Whiteface’s developer, HMDI Inc., is planning the corridors at the insistence of the city of Simi Valley, which ordered the firm to pay for an extensive study of wildlife in the Whiteface area. The wildlife measures were what HMDI’s consultants, the Envicom Corp. of Agoura Hills, came up with.

The $3-million estimated price tag, Gilmore said, is more than his firm would be required to pay the Simi Valley Unified School District in development fees for the 364 homes it proposes to build in the project’s first phase. The entire development, to be built by HMDI and another company, is planned to include 1,500 homes and three golf courses.

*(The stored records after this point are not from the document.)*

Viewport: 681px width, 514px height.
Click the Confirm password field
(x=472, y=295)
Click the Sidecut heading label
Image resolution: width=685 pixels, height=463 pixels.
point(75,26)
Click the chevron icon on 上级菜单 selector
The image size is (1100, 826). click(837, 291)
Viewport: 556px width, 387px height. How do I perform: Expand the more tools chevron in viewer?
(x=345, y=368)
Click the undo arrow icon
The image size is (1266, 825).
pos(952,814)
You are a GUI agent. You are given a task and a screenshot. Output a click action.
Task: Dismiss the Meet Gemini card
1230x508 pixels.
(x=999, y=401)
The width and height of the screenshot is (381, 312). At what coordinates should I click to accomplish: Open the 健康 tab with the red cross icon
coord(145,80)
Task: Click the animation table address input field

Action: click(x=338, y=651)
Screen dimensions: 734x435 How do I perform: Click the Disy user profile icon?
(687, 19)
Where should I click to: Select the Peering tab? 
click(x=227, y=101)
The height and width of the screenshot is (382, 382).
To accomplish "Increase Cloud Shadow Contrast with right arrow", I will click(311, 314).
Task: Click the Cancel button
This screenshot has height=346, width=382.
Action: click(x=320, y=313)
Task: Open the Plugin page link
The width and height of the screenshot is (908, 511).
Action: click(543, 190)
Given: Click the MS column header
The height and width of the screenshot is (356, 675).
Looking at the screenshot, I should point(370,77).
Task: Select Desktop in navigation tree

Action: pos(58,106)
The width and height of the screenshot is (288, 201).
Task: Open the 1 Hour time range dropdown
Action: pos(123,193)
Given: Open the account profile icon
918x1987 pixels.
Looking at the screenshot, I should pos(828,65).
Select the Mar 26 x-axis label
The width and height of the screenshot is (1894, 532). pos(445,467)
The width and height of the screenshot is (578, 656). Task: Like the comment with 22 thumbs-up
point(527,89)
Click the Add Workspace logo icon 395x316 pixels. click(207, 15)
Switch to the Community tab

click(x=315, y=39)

“We’re worrying about a coyote, but there’s nobody worrying about our kids,” Gilmore said.

But those who do worry about coyotes, as well as the other links in the food chain, say the proposed Whiteface corridors are a model of how new development in east Ventura County should accommodate wildlife.

“That money benefits the ecosystem for 100 square miles around them,” said Paul Edelman, an ecologist for the Santa Monica Mountains Conservancy and one of the biggest local advocates of wildlife corridors.

Edelman said corridors--swaths of undeveloped land that link together larger expanses of open space--are essential for the survival of wildlife in east Ventura County and the San Fernando Valley.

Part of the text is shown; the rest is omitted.